(Saved entries)
____

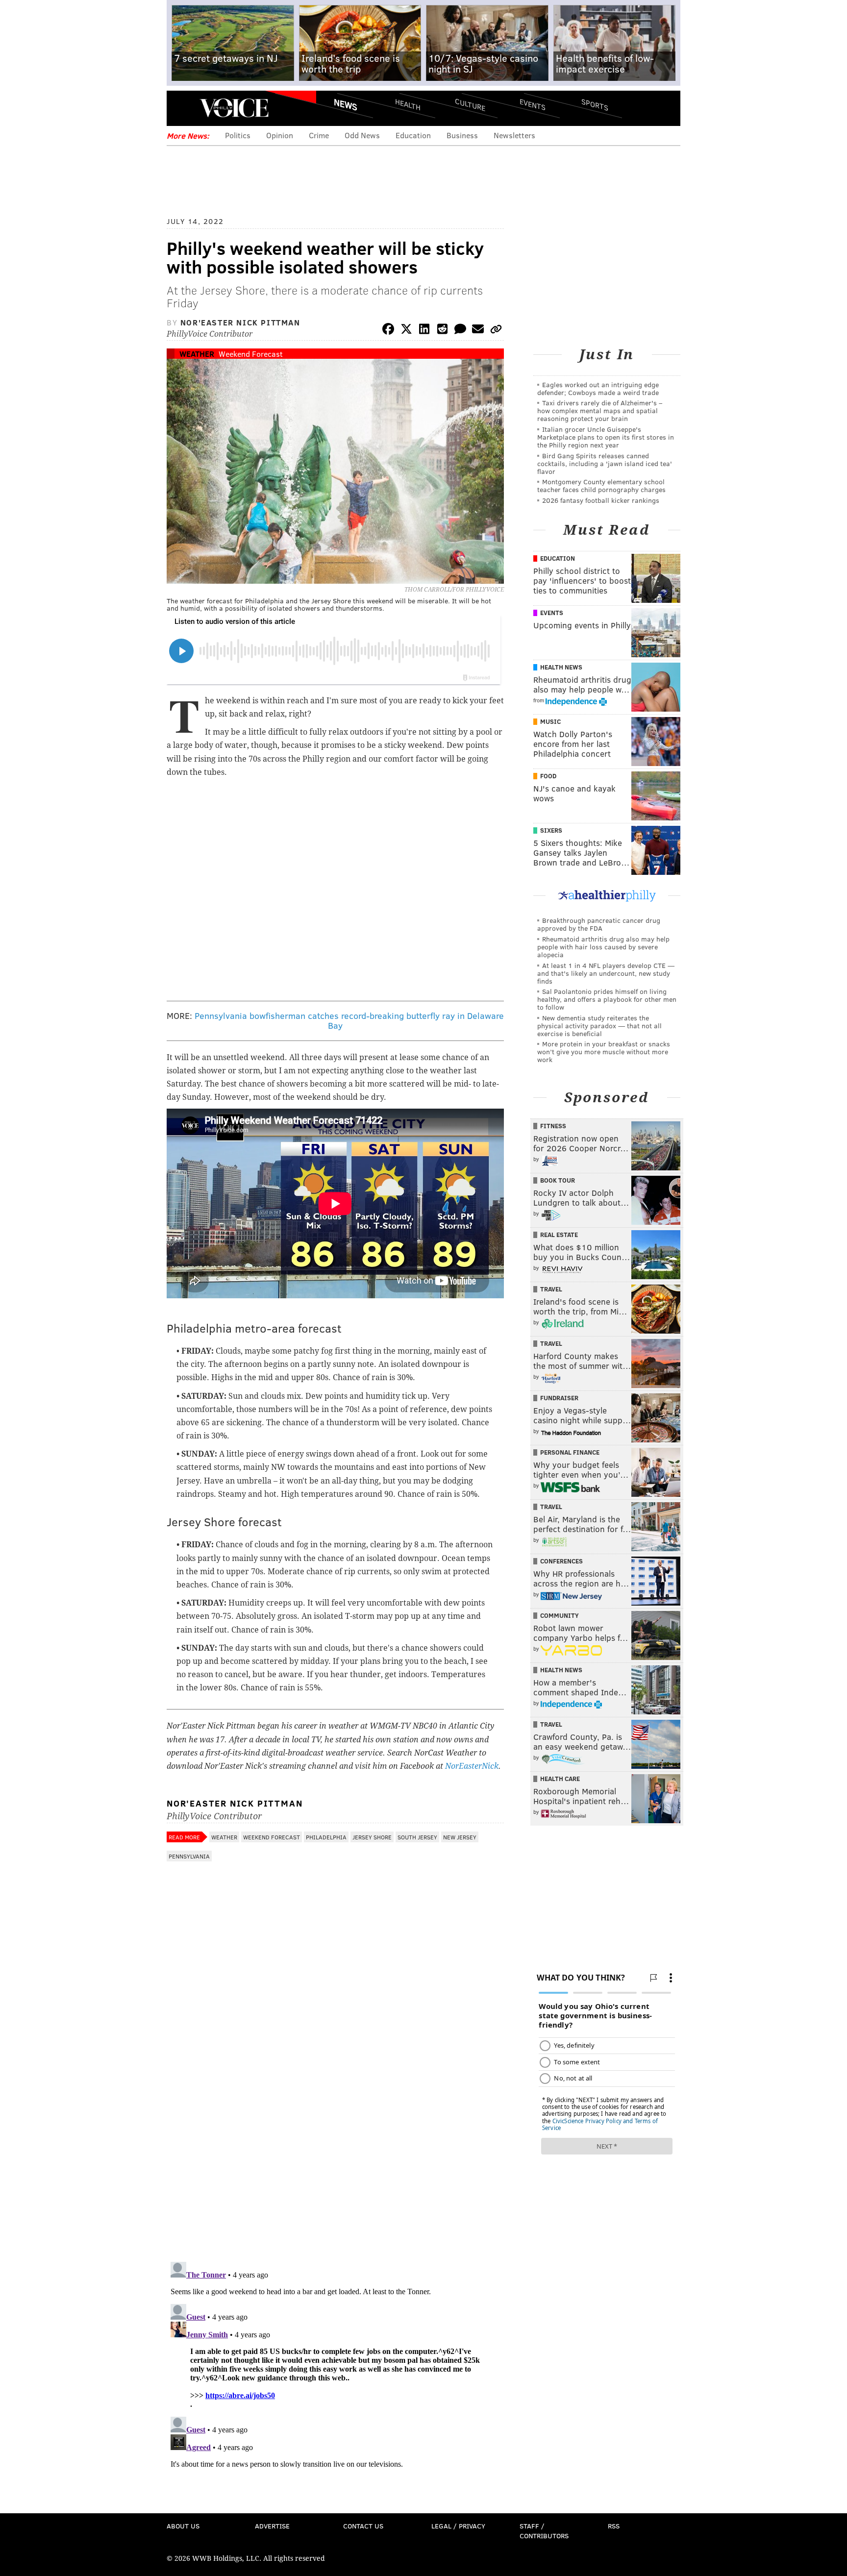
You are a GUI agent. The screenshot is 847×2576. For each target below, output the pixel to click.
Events (533, 104)
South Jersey (417, 1837)
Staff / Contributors (544, 2530)
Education (413, 135)
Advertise (272, 2525)
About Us (183, 2525)
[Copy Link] (496, 330)
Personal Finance (569, 1452)
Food (548, 775)
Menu (182, 108)
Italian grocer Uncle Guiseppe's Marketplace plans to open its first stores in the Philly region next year (605, 436)
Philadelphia (326, 1837)
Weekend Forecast (251, 353)
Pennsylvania (189, 1856)
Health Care (560, 1778)
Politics (237, 135)
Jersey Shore (372, 1837)
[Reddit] (442, 330)
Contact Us (363, 2525)
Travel (551, 1289)
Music (550, 721)
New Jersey (459, 1837)
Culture (470, 104)
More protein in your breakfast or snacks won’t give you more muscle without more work (603, 1051)
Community (559, 1615)
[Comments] (460, 330)
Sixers (551, 830)
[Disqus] (335, 2127)
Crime (319, 135)
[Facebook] (388, 330)
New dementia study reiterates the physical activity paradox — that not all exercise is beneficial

____

Omit the pictures, then copy out all the data exactly as it stands.

You are a GUI agent. The screenshot is 847×2576. For each target below, output the pixel to click.
Events (533, 104)
South Jersey (417, 1837)
Staff / Contributors (544, 2530)
Education (413, 135)
Advertise (272, 2525)
About Us (183, 2525)
[Copy Link] (496, 330)
Personal Finance (569, 1452)
Food (548, 775)
Menu (182, 108)
Italian grocer Uncle Guiseppe's Marketplace plans to open its first stores in the Philly region next year (605, 436)
Philadelphia (326, 1837)
Weekend Forecast (251, 353)
Pennsylvania (189, 1856)
Health Care (560, 1778)
Politics (237, 135)
Jersey Shore (372, 1837)
[Reddit] (442, 330)
Contact Us (363, 2525)
Travel (551, 1289)
Music (550, 721)
New Jersey (459, 1837)
Culture (470, 104)
More protein in your breakfast or snacks won’t give you more muscle without more work (603, 1051)
Community (559, 1615)
[Comments] (460, 330)
Sixers (551, 830)
[Disqus] (335, 2127)
Crime (319, 135)
[Facebook] (388, 330)
New dementia study reiterates the physical activity paradox — that not all exercise is beneficial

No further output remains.